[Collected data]
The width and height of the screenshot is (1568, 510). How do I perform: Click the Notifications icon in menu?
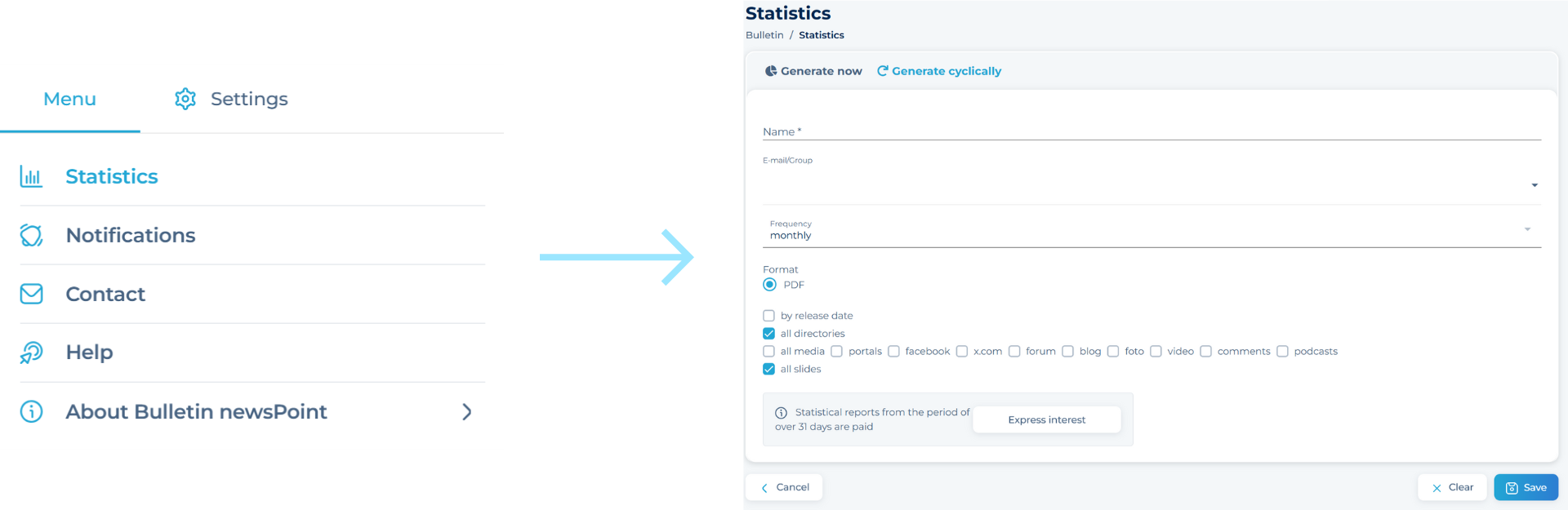click(x=31, y=235)
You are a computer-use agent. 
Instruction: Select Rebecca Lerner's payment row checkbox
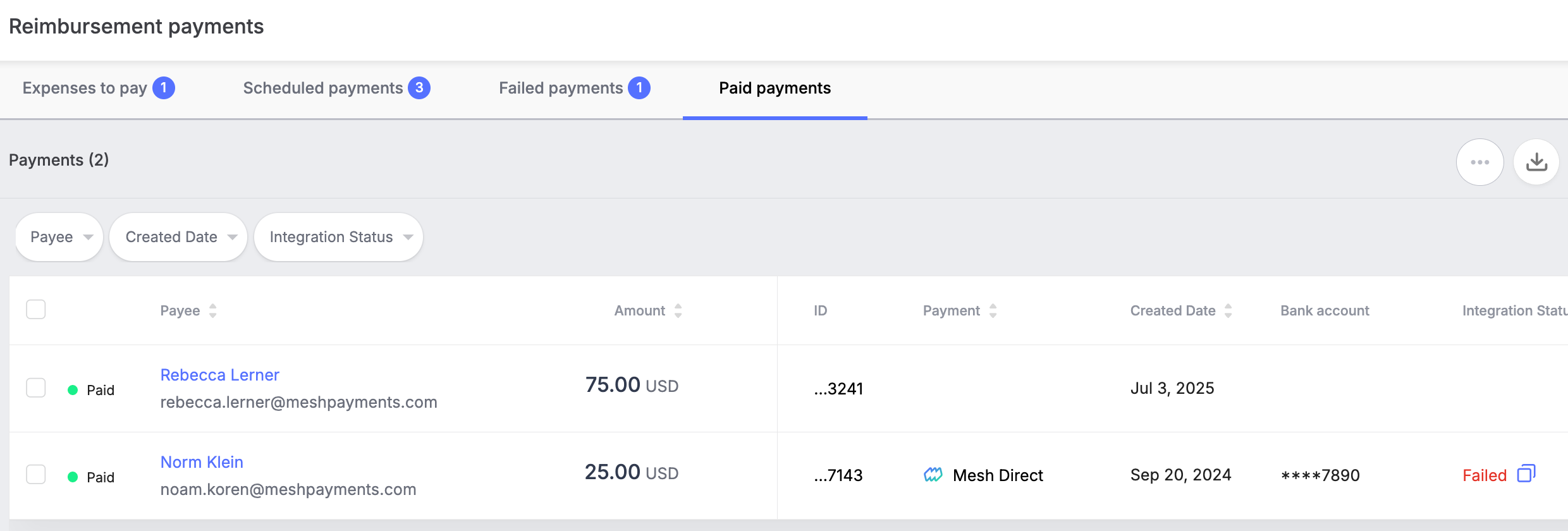[x=36, y=388]
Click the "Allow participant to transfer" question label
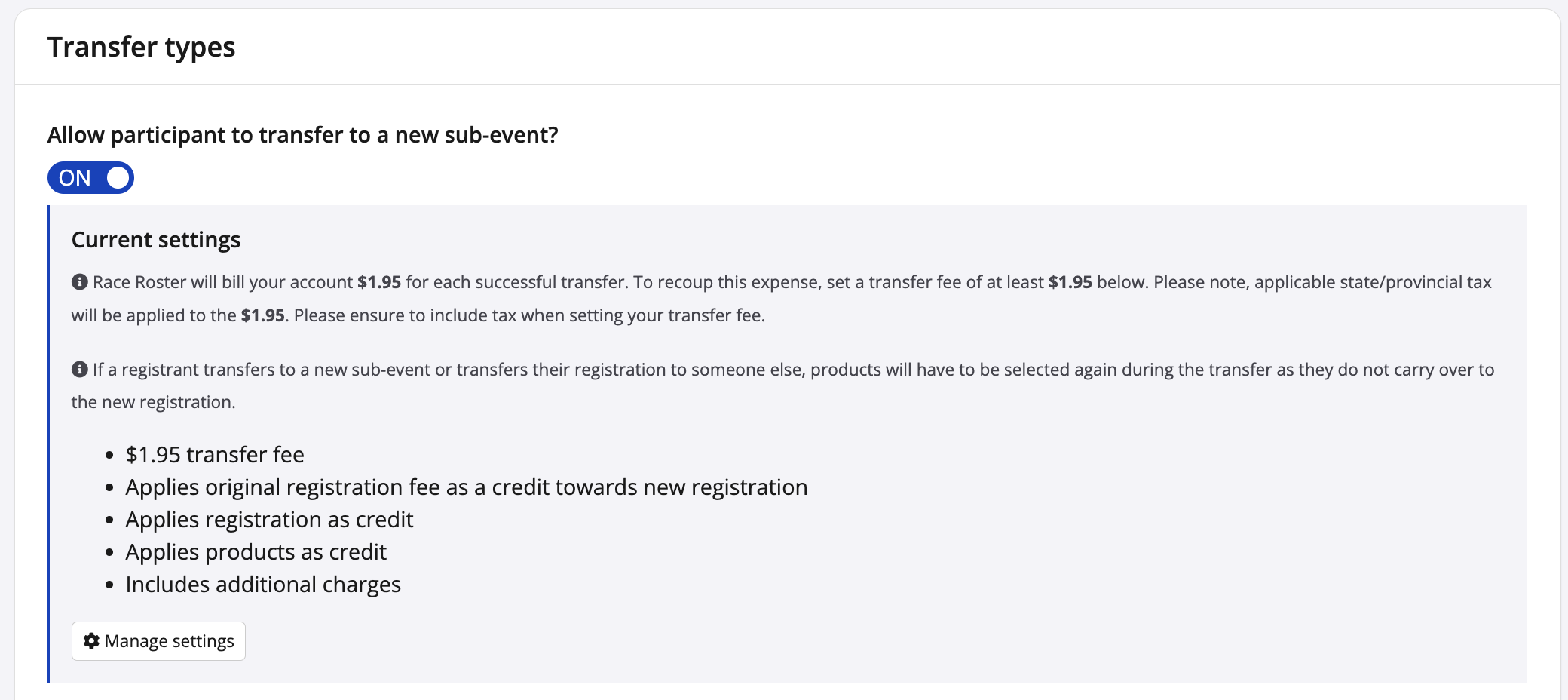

### EXERCISE AIM:
Word for word, quote the lines above. Omit the pictures.

### RESULT OF THIS TASK:
The width and height of the screenshot is (1568, 510). How do I perform: Click the Notifications icon in menu?
click(x=31, y=235)
You are a computer-use agent. 
Instruction: Select Rebecca Lerner's payment row checkbox
[x=36, y=388]
Click the "Allow participant to transfer" question label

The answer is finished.